60 Jahre Kriegsende:KVR verbietet Nazi-Demo auf Marienplatz

Die für den 8. Mai geplante Mahnwache unter dem Motto "Tag der Ehre, nicht der Befreiung" hätte die Opfer des Nationalsozialismus "in unerträglicher Art und Weise" beleidigt, argumentierte Wilfried Blume-Beyerle.

Von Berthold Neff

Ähnlich früheren von den Neonazis geplanten und von der Stadt verbotenen Aktionen wie ein Marsch zur Feldherrnhalle oder über den Geschwister-Scholl-Platz hatte auch die Mahnwache auf dem Marienplatz bereits im Vorfeld für Aufregung gesorgt.

Grüne und SPD forderten das Kreisverwaltungsreferat (KVR) auf, mit den Neonazis gar nicht erst zu verhandeln, sondern die Kundgebung sofort zu verbieten.

Bordin erscheint nicht zur Anhörung

KVR-Chef Wilfried Blume-Beyerle sagte dazu am Freitag vor der Presse, eine Anhörung des Anmelders sei vom Bundesverfassungsgericht vor allem für jene Fälle vorgeschrieben, in denen ein Verbot der Versammlung in Erwägung gezogen werde. Der Neonazi Norman Bordin, der sich den Marienplatz durch Anmeldung vom 11. November 2004 gleich bis zum Jahr 2015 hatte sichern wollen, ließ die Anhörung jedoch platzen.

Als ihm das Kreisverwaltungsreferat daraufhin schriftlich mitteilte, dass die Mahnwache räumlich und zeitlich verlegt werden müsse, weil sie eine "einzigartige Provokationswirkung gegenüber der Öffentlichkeit" darstelle und die öffentliche Ordnung gefährde, beharrte Bordin auf dem Termin und kündigte an, den Rechtsweg "bis hin zum Bundesverfassungsgericht" zu beschreiten.
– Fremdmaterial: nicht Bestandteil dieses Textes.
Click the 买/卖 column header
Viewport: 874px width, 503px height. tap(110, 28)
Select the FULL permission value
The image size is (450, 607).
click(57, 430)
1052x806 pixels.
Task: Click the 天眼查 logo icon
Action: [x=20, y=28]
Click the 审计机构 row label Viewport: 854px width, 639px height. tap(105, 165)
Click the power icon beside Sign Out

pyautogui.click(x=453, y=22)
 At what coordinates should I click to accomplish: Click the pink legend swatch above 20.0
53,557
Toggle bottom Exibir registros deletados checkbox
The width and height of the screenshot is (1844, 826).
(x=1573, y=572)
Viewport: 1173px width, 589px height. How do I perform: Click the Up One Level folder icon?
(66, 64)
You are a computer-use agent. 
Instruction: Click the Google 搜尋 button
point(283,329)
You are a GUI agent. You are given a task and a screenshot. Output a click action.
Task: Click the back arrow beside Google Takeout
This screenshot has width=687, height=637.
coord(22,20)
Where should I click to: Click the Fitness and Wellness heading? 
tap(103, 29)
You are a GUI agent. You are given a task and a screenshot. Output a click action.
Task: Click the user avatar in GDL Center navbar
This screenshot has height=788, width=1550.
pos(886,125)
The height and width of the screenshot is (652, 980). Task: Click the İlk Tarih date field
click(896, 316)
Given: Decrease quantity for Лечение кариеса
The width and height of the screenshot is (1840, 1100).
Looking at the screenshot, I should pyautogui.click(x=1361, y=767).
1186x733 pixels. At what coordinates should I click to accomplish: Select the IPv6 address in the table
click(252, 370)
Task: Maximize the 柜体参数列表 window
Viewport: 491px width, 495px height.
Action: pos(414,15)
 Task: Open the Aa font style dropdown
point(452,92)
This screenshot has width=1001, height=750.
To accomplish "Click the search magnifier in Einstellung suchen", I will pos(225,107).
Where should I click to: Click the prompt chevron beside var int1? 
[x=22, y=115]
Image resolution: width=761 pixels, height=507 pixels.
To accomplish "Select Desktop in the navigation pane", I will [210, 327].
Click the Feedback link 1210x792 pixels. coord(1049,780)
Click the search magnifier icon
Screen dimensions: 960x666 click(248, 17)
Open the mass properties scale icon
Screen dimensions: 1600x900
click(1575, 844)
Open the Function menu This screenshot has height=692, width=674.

Erfahrung mit Versammlungen Rechtsextremer

KVR-Chef Blume-Beyerle nimmt deshalb an, dass der Bescheid seiner Behörde nun zumindest das Verwaltungsgericht München sowie den Bayerischen Verwaltungsgerichtshof beschäftigen wird. "Ich bin zuversichtlich, dass die Gerichte unsere Entscheidung bestätigen werden", sagte Blume-Beyerle.

Schließlich habe sich das KVR auch diesmal "ausschließlich von seiner Bindung an Recht und Gesetz und von seiner Erfahrung auch und gerade im Umgang mit Versammlungen Rechtsextremer leiten lassen", sagte der Ordnungs-Chef.

Befreiung als negatives Ereignis

Der 8. Mai, so Blume-Beyerle in der Begründung seines Verbots, werde von der Bevölkerung nicht nur mit dem Ende des Zweiten Weltkriegs, sondern vor allem mit dem Ende der NS-Schreckensherrschaft verbunden, mit der Befreiung vom Hitlerfaschismus, von Massenmord, Gewalt und Verbrechen.

Die von Bordin angemeldete Mahnwache habe diesen Tag als negatives Ereignis darstellen und die Befreiung des deutschen Volkes leugnen wollen. Hinzu komme, dass der Marienplatz schon vor der Machtergreifung von 1933 Kultort der NSDAP gewesen sei.

Später habe in unmittelbarer Nähe, im Alten Rathaussaal, Joseph Goebbels am 8. November 1938 das Signal zur "Reichspogromnacht" gegeben, die zum Auftakt für die Ermordung von Millionen Juden wurde.

Blume-Beyerle: "Thema, Tag und Ort der Versammlung beleidigen somit die unzähligen Opfer der Nationalsozialisten in unerträglicher Art und Weise."

Bordin als Versammlungsleiter abgelehnt

Außerdem hat die Stadt in dem Bescheid Norman Bordin als Versammlungsleiter abgelehnt. Er sei mehrfach vorbestraft und zuletzt im Zusammenhang mit dem Skinhead-Überfall auf einen Griechen verurteilt worden, sagte Blume-Beyerle.

Die Rathaus-Grünen begrüßten das Verbot. Fraktionschef Siegfried Benker lobte das Vorgehen des Ordnungs-Chefs als "konsequentes Einschreiten gegen den Missbrauch der Versammlungsfreiheit durch Rechtsextremisten".

Die Stadt habe dadurch ein "wichtiges Zeichen der Entschlossenheit" gesetzt, "dem Wiederaufleben des braunen Terrors rechtzeitig entgegenzutreten".